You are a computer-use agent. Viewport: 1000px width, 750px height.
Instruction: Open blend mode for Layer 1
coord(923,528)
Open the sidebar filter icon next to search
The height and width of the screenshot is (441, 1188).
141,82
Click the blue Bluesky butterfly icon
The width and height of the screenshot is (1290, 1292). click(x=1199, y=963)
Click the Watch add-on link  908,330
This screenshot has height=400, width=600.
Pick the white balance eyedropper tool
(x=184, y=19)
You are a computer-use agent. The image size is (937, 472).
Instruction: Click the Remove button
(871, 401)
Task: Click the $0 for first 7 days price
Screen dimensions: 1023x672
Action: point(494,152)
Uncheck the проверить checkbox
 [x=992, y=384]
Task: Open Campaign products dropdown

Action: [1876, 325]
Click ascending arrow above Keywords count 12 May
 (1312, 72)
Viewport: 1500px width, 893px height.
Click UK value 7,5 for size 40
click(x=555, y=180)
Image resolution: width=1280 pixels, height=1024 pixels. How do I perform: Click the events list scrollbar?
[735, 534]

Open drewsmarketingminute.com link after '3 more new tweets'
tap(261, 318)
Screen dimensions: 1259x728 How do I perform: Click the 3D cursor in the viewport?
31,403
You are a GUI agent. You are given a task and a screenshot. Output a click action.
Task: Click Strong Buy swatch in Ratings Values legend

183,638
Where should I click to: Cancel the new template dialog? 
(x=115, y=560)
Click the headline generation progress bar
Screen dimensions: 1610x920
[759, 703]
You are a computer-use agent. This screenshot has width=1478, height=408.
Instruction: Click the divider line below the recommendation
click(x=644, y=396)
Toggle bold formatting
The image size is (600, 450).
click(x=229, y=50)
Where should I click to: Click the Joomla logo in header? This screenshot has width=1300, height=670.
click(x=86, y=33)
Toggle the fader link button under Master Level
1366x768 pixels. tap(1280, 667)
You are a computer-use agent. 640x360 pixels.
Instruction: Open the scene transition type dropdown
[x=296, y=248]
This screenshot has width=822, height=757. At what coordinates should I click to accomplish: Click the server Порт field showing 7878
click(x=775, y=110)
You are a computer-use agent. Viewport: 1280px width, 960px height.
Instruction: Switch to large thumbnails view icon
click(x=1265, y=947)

- _Goal of the exercise_:
If a line in the material contains "agent", show it.

- _Exercise solution_:
You are a computer-use agent. Viewport: 1000px width, 750px height.
You are a computer-use agent. The image size is (937, 472).
You are a GUI agent. You are given a task and a screenshot. Output a click action.
You are a computer-use agent. This screenshot has width=1478, height=408.
You are a computer-use agent. 640x360 pixels.
You are a computer-use agent. Viewport: 1280px width, 960px height.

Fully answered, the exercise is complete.